Louisville Hosts College Athlete Compensation Discussion

by Devin Katayama on February 21, 2012

The President of the National College Players Association Ramogi Huma is using a visit to Louisville to encourage colleges to pay student athletes.

College athletics programs bring in millions of dollars and players’ names and images are sometimes used to sell jerseys and other merchandise. That has some people questioning if a portion of that revenue should be used to pay players.

Huma said the issue should be a state-level decision and he’s begun a campaign to promote legislation that calls for student athlete pay.

“We should make sure that players aren’t being stuck with medical bills, permanent players who are taken off scholarship, should they be given a scholarship to continue their education, should the football and basketball players that are generating all this money have a chance to really graduate. Graduation rates right now hover around 50 percent,” Huma said.
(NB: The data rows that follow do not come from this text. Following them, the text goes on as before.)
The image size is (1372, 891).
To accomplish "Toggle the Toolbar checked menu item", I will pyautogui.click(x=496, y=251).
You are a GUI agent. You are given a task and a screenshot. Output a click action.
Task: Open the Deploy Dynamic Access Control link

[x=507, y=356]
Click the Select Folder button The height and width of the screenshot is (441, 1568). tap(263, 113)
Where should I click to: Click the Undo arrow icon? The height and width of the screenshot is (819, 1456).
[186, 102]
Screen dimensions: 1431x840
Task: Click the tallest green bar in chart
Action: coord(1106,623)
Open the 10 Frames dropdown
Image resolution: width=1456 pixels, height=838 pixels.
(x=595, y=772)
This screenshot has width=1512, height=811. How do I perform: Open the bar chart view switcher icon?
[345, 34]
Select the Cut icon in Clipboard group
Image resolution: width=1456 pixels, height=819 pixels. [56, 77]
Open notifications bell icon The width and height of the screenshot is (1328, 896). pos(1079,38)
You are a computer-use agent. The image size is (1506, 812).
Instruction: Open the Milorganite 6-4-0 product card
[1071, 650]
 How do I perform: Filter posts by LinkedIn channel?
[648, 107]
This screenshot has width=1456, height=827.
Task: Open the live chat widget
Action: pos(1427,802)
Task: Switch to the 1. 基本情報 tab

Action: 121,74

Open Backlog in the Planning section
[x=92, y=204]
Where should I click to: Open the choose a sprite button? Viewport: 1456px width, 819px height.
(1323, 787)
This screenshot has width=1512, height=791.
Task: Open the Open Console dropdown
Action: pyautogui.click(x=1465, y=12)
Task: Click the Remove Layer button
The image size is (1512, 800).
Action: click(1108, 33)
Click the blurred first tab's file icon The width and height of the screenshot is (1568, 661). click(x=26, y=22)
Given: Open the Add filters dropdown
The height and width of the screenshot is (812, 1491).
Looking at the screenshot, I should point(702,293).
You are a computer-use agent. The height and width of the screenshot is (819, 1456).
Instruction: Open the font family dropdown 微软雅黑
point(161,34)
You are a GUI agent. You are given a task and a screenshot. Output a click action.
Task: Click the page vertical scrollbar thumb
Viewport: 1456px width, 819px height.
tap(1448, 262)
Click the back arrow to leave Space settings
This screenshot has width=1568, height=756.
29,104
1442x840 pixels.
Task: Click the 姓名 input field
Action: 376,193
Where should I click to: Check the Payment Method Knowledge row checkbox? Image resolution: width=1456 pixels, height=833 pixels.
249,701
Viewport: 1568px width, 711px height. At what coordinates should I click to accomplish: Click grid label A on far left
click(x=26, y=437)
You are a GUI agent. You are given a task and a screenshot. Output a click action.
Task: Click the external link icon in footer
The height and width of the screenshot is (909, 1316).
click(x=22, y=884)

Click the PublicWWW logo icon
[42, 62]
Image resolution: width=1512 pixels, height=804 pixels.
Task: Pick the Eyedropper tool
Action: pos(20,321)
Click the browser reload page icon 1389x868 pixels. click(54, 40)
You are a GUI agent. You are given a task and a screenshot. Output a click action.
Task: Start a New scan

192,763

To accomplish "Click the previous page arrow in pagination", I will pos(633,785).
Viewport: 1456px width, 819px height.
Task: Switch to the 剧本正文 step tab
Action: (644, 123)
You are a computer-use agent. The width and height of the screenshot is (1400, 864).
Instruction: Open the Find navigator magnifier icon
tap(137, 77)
Critics say schools don’t have money to support paying college athletes and that it’ll create an unfair bias for schools that can afford to attract the best players. The University of Louisville and the University of Kentucky both made around $85 million from their athletic programs according to a Department of Education report. That’s almost as much as U of L spends on student financial aid.

Huma said schools are overspending their athletic budgets.

“To some degree that’s fine but at the same time to suggest that there might not be enough money to take care of medical expenses or scholarships that cover the actual price tag of the school is not accurate,” he said.

Huma is working on legislation for states that would help student athletes finish their education and provide protections like medical insurance.